Vu les dernières conclusions de la SCEA [Établissement 1], intimée ayant formé appelant incident, déposées et notifiées le 7 juin 2016 par lesquelles il est demandé à la cour, au visa des articles L 442-6, I, 5° du code de commerce et 1134 du code civil, de :

sur l'appel principal formulé par la société Borie Manoux,

- déclarer la société Borie Manoux irrecevable et en tous les cas mal fondée en l'ensemble de ses demandes, fins et conclusions formulées à l'encontre de la SCEA [Établissement 1],

- débouter la société Borie Manoux de l'intégralité de ses demandes et conclusions formulées à l'encontre de la société [Établissement 1],

- confirmer le jugement du 15 octobre 2015 en ce qu'il a débouté la société Borie Manoux de l'ensemble de ses demandes,

sur l'appel incident formulé par la société [Établissement 1],

- déclarer recevable et bien fondées les demandes formulées à titre incident par la société [Établissement 1],

en conséquence,

- infirmer partiellement le jugement entrepris du 15 octobre 2015 en ce qu'il a débouté la société SCEA [Établissement 1] représentée par son administrateur provisoire, M. [B] [A], de l'ensemble de ses demandes,

- dire la société Borie Manoux responsable sur le fondement de l'article L.442-6, I, 5° du code de commerce de la rupture des relations commerciales entretenues avec la société [Établissement 1],

- condamner la société Borie Manoux à verser à la société [Établissement 1] en réparation de son préjudice la somme de 1.564.272 euros,

- condamner la société Borie Manoux à verser à la société [Établissement 1] la somme de 30.000 euros au titre de l'article 700 du code de procédure civile,

- condamner la société Borie Manoux aux entiers dépens tant d'appel que de première instance.
=======
-- CONSIGNES --
Pouvez-vous recopier à l'identique la partie de l'extrait sur les conclusions de la SCEA comprise entre « - dire la société » et « de première instance. », ces deux bornes incluses ? Appuyez-vous uniquement sur l'extrait ci-dessus.

-- MATÉRIEL FOURNI --
=======
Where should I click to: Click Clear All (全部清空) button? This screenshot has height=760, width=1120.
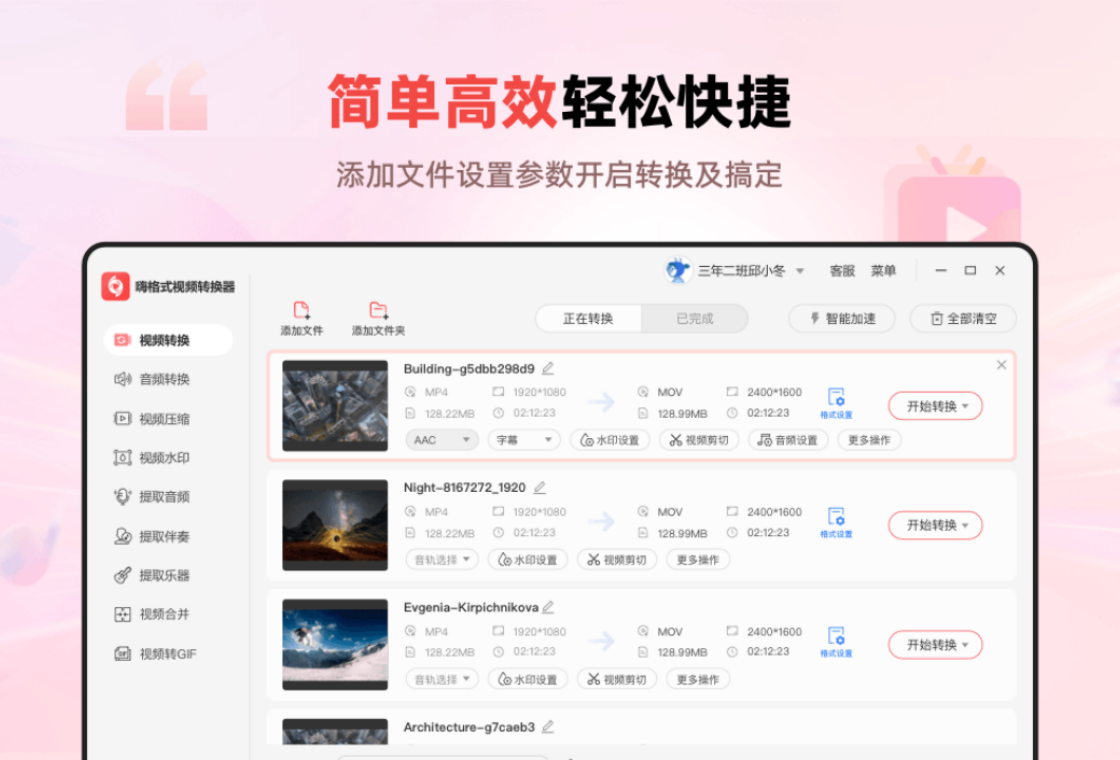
=======
-- RÉSULTAT OBTENU --
- dire la société Borie Manoux responsable sur le fondement de l'article L.442-6, I, 5° du code de commerce de la rupture des relations commerciales entretenues avec la société [Établissement 1],

- condamner la société Borie Manoux à verser à la société [Établissement 1] en réparation de son préjudice la somme de 1.564.272 euros,

- condamner la société Borie Manoux à verser à la société [Établissement 1] la somme de 30.000 euros au titre de l'article 700 du code de procédure civile,

- condamner la société Borie Manoux aux entiers dépens tant d'appel que de première instance.